Questi episodi potrebbero indurci all'autocompiacimento, come ho notato in questi giorni, credendo che la logica economica sia il miglior deterrente agli impulsi razzisti che si annidano negli esseri umani. Tuttavia, non è così, e non usciremo sempre indenni da episodi come quello vissuto a Torre Pacheco. Al contrario, ci attendono altri episodi di caccia all'immigrazione, e non proprio di portata così limitata.

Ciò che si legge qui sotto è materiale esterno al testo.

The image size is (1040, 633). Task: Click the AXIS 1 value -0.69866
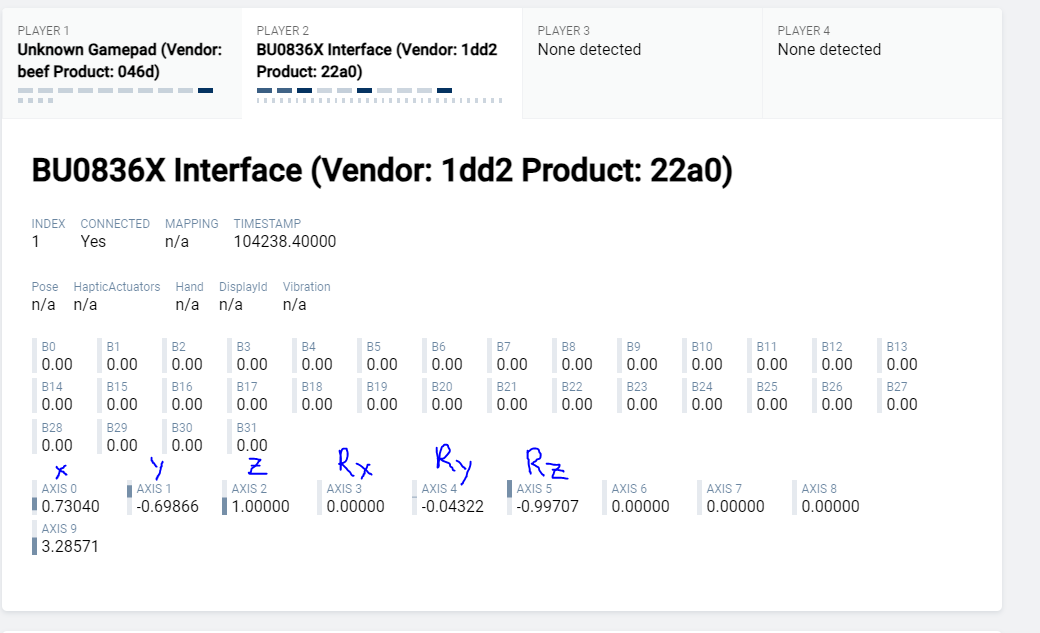point(167,506)
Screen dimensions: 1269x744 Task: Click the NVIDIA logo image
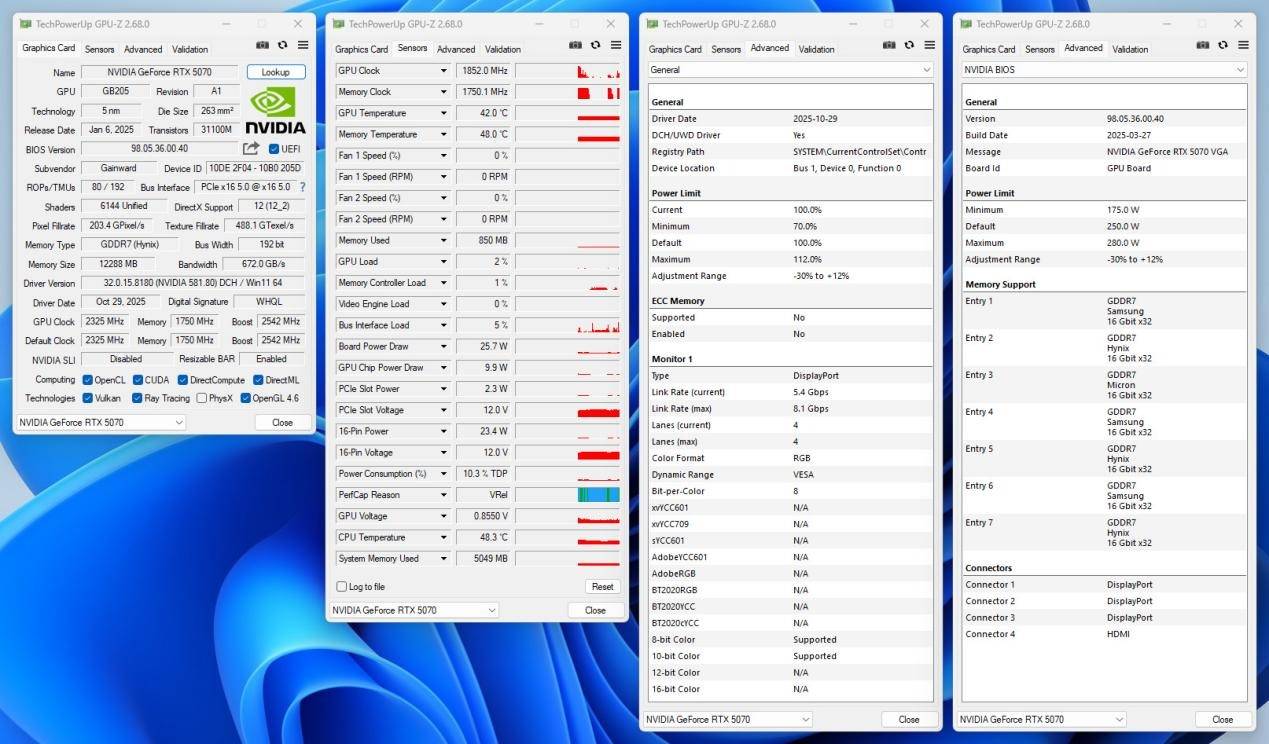(275, 110)
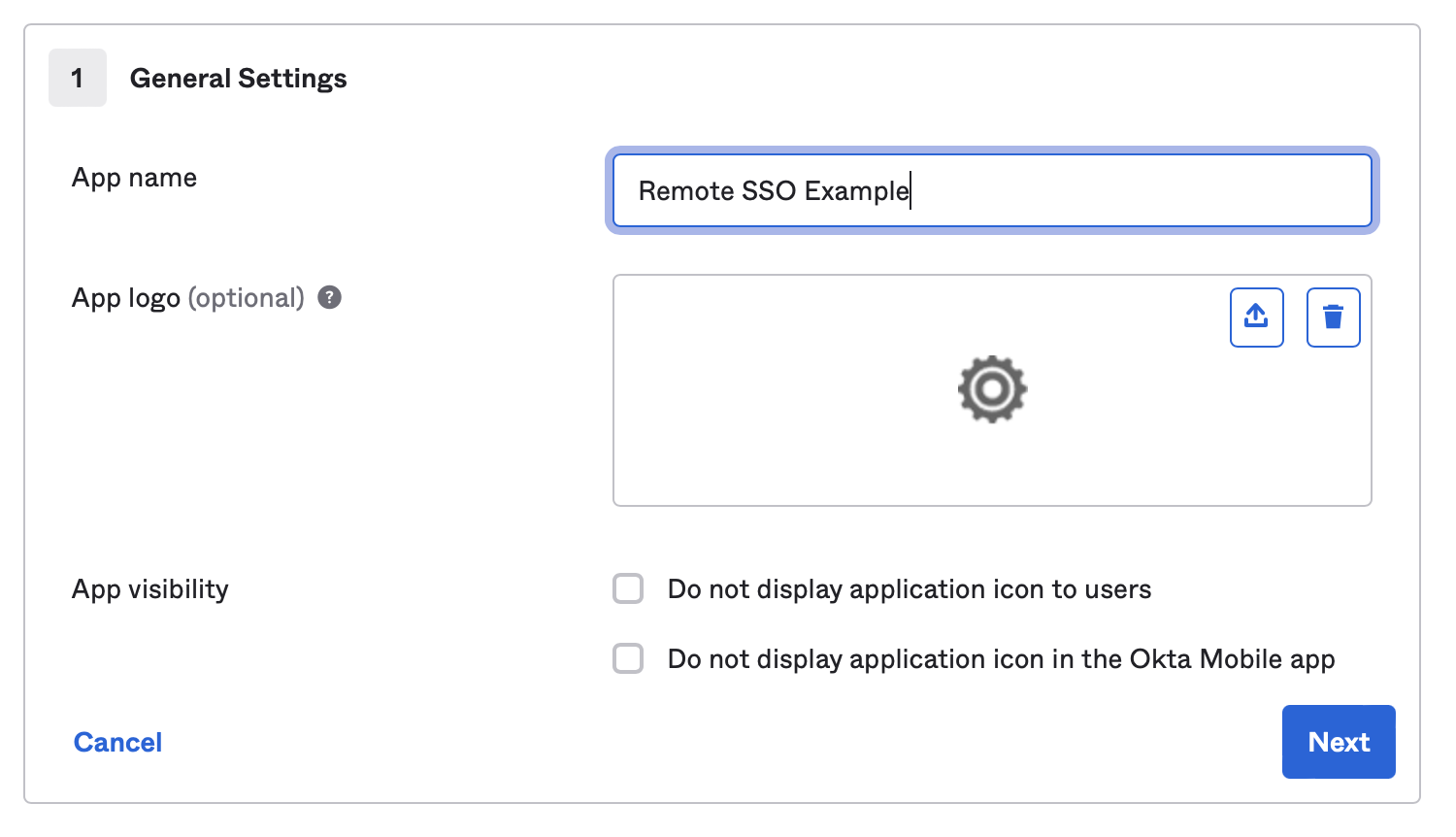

Ciò che risveglia questa tendenza animalesca a rifiutare l'altro non deriva da differenze religiose o etniche, ma da una mancanza di radici e di speranza. Entrambe le parti, pur considerandosi molto diverse e confrontandosi direttamente, condividono un vuoto comune; la gente del posto cerca un radicamento ormai svanito, e gli immigrati, soprattutto di seconda generazione, si sentono apolidi, come ha giustamente espresso un giovane di genitori nordafricani: "Non ho un re, né un Felipe o un Mohammed, né una bandiera". E né i locali né gli stranieri hanno la speranza di aspirare a una vita migliore; sanno che l'unica cosa che li attende è raccogliere meloni.

Il problema sta nel fatto che continuiamo a mantenere artificialmente in vita attività che sono sostenute da condizioni di lavoro inaccettabili, che richiedono un'immigrazione massiccia e che contribuiscono poco, se non nulla, al benessere collettivo. Se riusciamo a creare posti di lavoro migliori, tutti i conflitti alla fine saranno risolti. Altrimenti, prepariamoci a un'infinità di Torre Pacheco.